The Births Deaths Marriages and Relationships Registration Act (2021), commonly called the BDMRR or the sex self-ID Act, comes into effect on 15 June 2023. It allows anyone, including children of any age, to change the sex marker on their birth certificate by a simple statutory declaration.
Under Clause 25, this Act allows guardians of a child to ‘nominate’ their sex, with the child’s consent, and a letter of support from a third party who does not have to be medically qualified.
The Department of Internal Affairs (DIA) that administers the Act says that “The third party is not assessing if the change is in the best interests of the child or young person, or if they physically conform to their gender” and therefore the third party can be a registered professional or “any person aged 18 or over that has known a child or young person for 12 months or more.”
This means that a child may arrive at a school having already had the sex marker on their birth certificate changed without any medical diagnosis of gender dysphoria and potentially without any therapeutic plan for the care of the child’s physical and mental health.
From June 15, if the parents do not disclose the birth certificate change, schools will not know the biological sex of a newly enrolled child and will have no way of finding out because all previous birth certificates are hidden from public view.
Note: The Ministry of Education does have access to original birth certificates for use in the National Student Index, but it is unclear whether principals can also use that database. Even if they can, it is likely that, under privacy laws, principals will be unable to disclose that information to any other staff, which raises very serious safeguarding concerns.
Not knowing the correct sex of a child is a safeguarding issue for the child, other students, and all teachers. The possibilities are open-ended for accusations of, or actual, sexual assaults. Keeping secrets provides a rich environment for all sorts of bullying and emotional blackmail. If teachers do not know the actual sex of the children under their care, they cannot safely provide medical attention, or plan for residential camps, or offer sex-specific advice (eg on menstruation).

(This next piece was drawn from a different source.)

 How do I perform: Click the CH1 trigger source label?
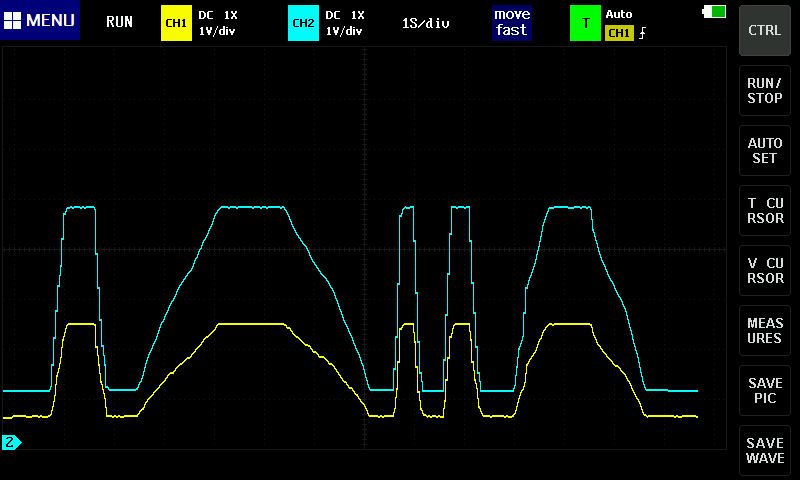[619, 33]
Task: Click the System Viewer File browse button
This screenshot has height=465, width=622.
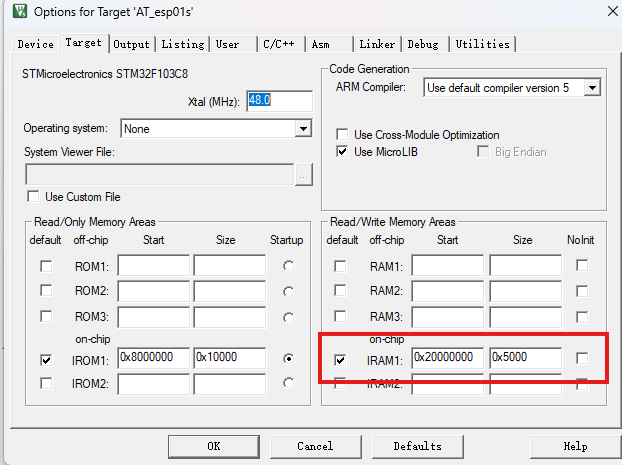Action: click(x=303, y=175)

This unsafe secretive behaviour is already happening:
But the backlash has affected Jay, causing him to change schools and go from being “out and proud” to keeping his transition a secret.
“It’s a bit gutting actually because he is going to be found out and he is going to be hurt. He’s now asking his friends to lie for him, which is a shame.”

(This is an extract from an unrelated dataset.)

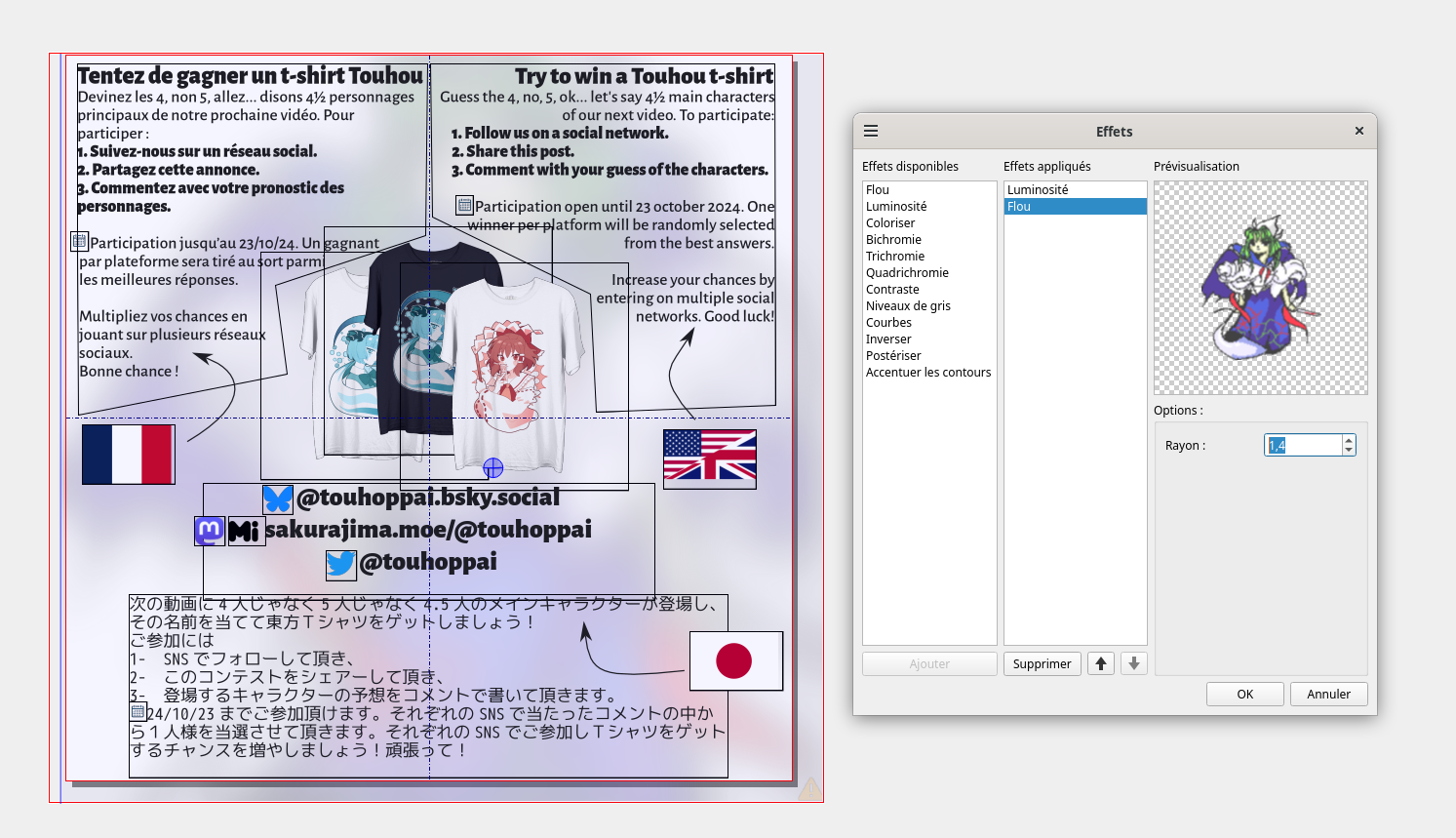Select the US/UK flag image
This screenshot has height=838, width=1456.
(709, 457)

All citizens have the right to hold or not to hold personal beliefs, and the freedom to express their views in public. However, when schools keep a child’s sex hidden from others, or command teachers to affirm a child’s gender identity, they are abandoning those fundamental rights.

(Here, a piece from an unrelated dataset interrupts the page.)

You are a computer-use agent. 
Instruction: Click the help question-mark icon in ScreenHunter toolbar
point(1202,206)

Teachers, other students, and parents all have the right not to believe that children can change sex and the right not to participate in the rituals of someone else’s belief. No school would demand that everyone should say ‘amen’ at the end of every sentence, yet many are commanding the whole school to affirm a child’s adopted gender identity, and by so doing are disrespecting those who do not adhere to gender identity beliefs.
Ministry of Education (MOE) guidelines to schools that instruct teachers to use ‘preferred pronouns’, that tell schools they are not obliged to tell parents if a child transitions at school, and that keep the real sex of a child hidden from everyone else, are potentially also in conflict with the Care of Children Act and the Bill of Rights.
When asked about these potential conflicts in an Official Information Act request last year, the response from the MOE was brief and nonchalant:
The Ministry has not sought any legal advice in relation to the specific questions mentioned in your request therefore your request has been refused under Section 18(e) of the Act, as the document alleged to contain the information requested does not exist.
The MOE has not even considered these very serious concerns that are a direct consequence of sex self-ID. To date, the MOE has provided no advice to school boards on how they might legally and fairly navigate through the conflicting rights of parents, students, and teachers.
Across the country, principals and teachers are individually wrestling with these complex problems. No one is keeping statistics on how many teachers have been forced to resign because they disagreed with the school policies on gender and were not prepared to disregard their own values. No records are kept of how many students are changing their gender identity and how that affects everyone else in the school as well as its facilities and policies. No one knows how many parents have chosen to home school their children rather than expose them to gender theories they do not believe.
Without seeking a legal opinion and without collecting any data, Boards of Trustees and the Ministry of Education are flying blind into potentially very costly litigation from parents, teachers, or students whose human rights have been discounted.